Critique | BD

«La Dent»: la BD qui raconte Lumumba

La Dent, de Nicolas Pitz et Pierre Lecrenier, revient sur le parcours de Patrice Lumumba, figure majeure de la décolonisation africaine.
Olivier Van Vaerenbergh
Olivier Van Vaerenbergh Journaliste livres & BD

La Dent – La décolonisation selon Lumumba

de Nicolas Pitz et Pierre Lecrenier. Editions Glénat, 144 pages.

La cote de Focus: 3,5/5

Avec La Dent, les Bruxellois Nicolas Pitz et Pierre Lecrenier reviennent avec fluidité sur le parcours et la pensée d’une figure majeure de la décolonisation africaine. Il était sans doute temps.

La séquence qui ouvre leur album consacré à la vie et à la pensée de Patrice Lumumba, premier Premier ministre du Congo indépendant, assassiné en 1961, est un vrai souvenir, glaçant, qu’ils partageaient tous les deux: en 2001, dans une émission de la VRT, le mercenaire belge Gérard Soete se vantait d’avoir «découpé Lumumba» et gardé, après avoir jeté ses restes au feu, deux de ses dents, qu’il exhiba sur le plateau. «Ça ressemblait à un numéro de Strip-Tease, ce type si fier de lui, de son trophée, dans une totale immunité, se souvient Nicolas Pitz, scénariste de cette Dent dont il a confié le dessin à son voisin de table de l’Atelier Mille, Pierre Lecrenier. Quelque chose de tragi-comique et d’atroce à la fois. Quand il a été question de se lancer dans ce biopic, on s’est tout de suite dit que ce serait une bonne accroche.»
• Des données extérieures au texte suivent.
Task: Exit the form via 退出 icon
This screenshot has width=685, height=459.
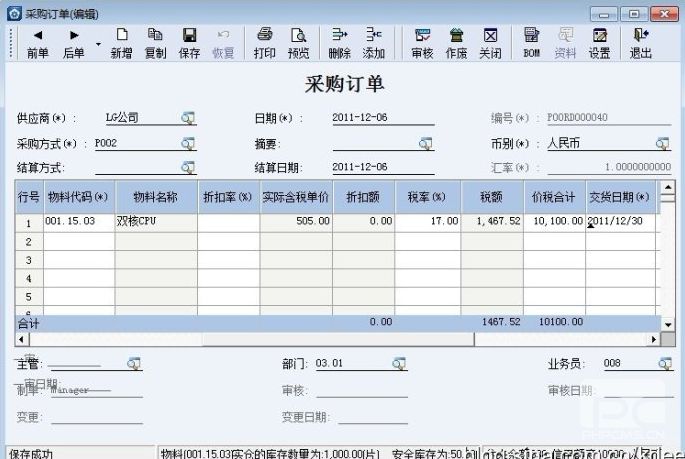Action: click(641, 42)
C’est que les deux hommes partagent une histoire commune en plus d’un atelier: tous les deux ont des parents et des grands-parents qui ont connu et vécu au Congo alors belge, et «pour qui, si Lumumba était un symbole, c’était le symbole de la fin». «Avec mes parents, qui sont nés là-bas, c’était l’omerta, poursuit le scénariste, qui avait déjà consacré son premier album au sujet (Les Jardins du Congo,  2013, La Boîte à Bulles). On ne répondait pas à mes questions, je voyais bien que c’était une souffrance. A l’école, pareil, on n’en parlait pas. Je crois qu’aujourd’hui encore, il n’y a qu’un cours là-dessus, alors que c’est un élément fondamental de notre propre histoire coloniale, mais que peu de gamins ou de jeunes adultes connaissent.» Pierre Lecrenier confirme: «J’ai accepté de me lancer là-dedans en me rendant compte que mes propres enfants n’en avaient rien appris, que beaucoup de jeunes et de moins jeunes ne connaissent pas notre propre rapport à l’Afrique ou au Moyen-Orient. J’en entends dire: « On n’a rien à voir avec ça. » Ben si!»

Dont acte: La Dent revient donc, avec une étonnante fluidité, sur le parcours de cet «évolué» –comme on appelait à l’époque coloniale les Africains «européanisés» et assimilés– dont la pensée panafricaine et indépendantiste s’est au contraire forgée petit à petit, au contact des injustices sociales et humaines induites par la colonisation. Un récit «où tout est vrai» et sans vaines polémiques, ni sur sa mort («On ne voulait pas tomber dans le sordide ni rentrer dans les détails») ni sur l’éventuel procès en réappropriation culturelle que des plus woke qu’eux pourraient leur faire. «Avant d’être Blancs, on est belges, et c’est une histoire belge. Même les Lumumbistes que l’on a contactés étaient d’accord: il fallait raconter son histoire.»